Every entry needs to be written out again exactly, with its pictures removed.

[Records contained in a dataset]
↓↓↓

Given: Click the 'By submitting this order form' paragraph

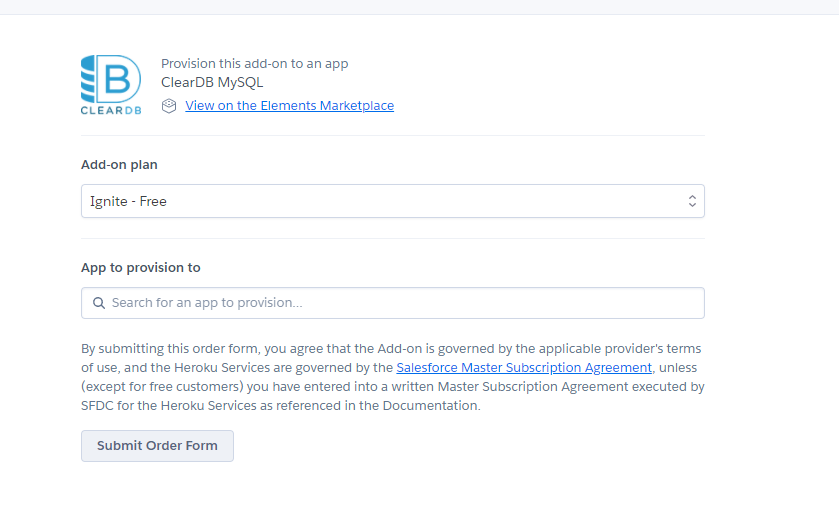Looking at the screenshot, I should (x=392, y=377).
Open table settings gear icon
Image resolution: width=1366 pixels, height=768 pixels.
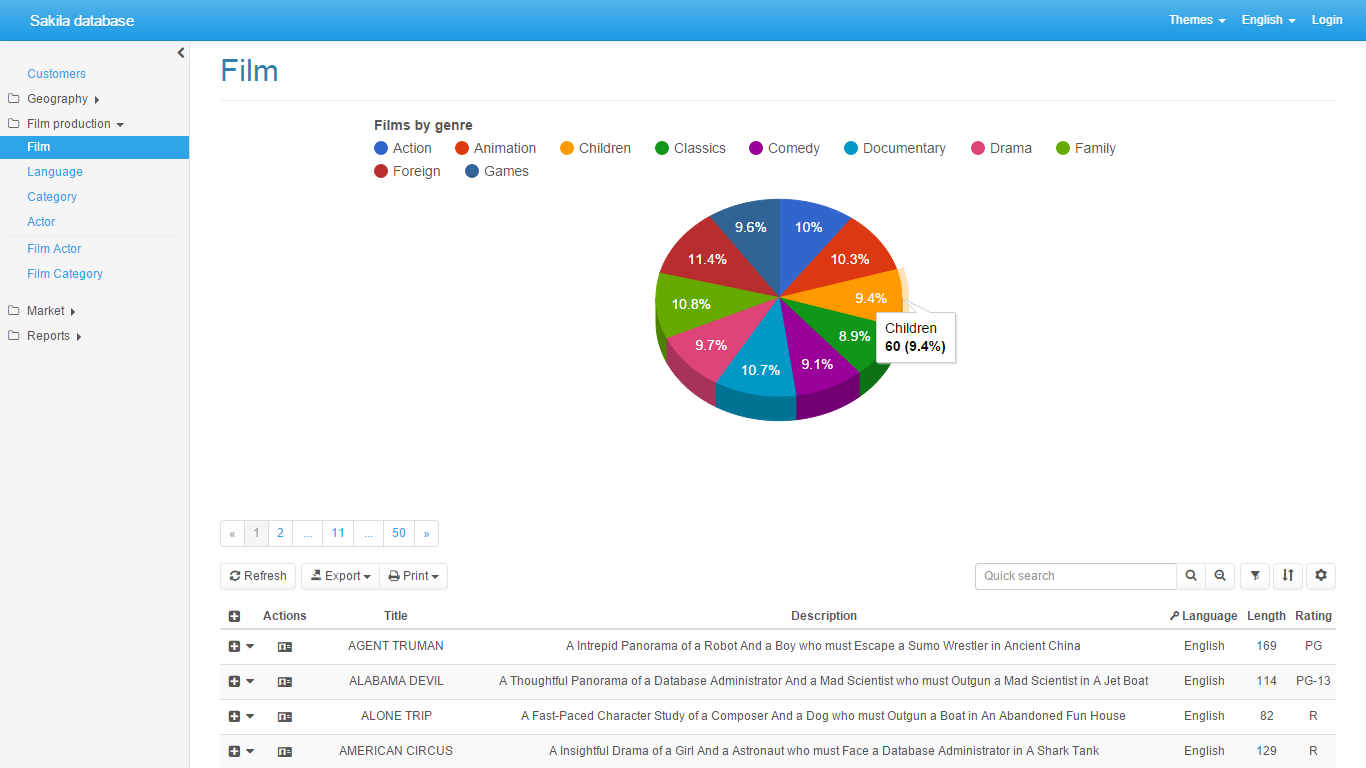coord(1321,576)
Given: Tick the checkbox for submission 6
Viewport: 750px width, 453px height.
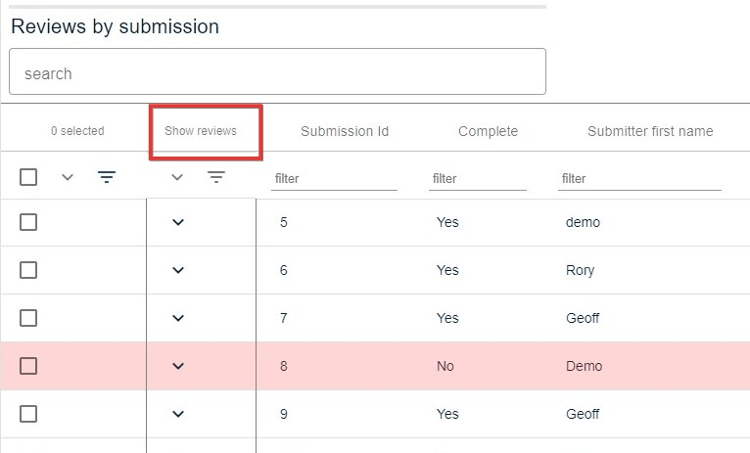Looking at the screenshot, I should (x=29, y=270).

↑↑↑

_RESULT OF THE TASK_
Given: Click the 'By submitting this order form' paragraph

Looking at the screenshot, I should (x=392, y=377).
Open table settings gear icon
Image resolution: width=1366 pixels, height=768 pixels.
coord(1321,576)
Given: Tick the checkbox for submission 6
Viewport: 750px width, 453px height.
Looking at the screenshot, I should (x=29, y=270).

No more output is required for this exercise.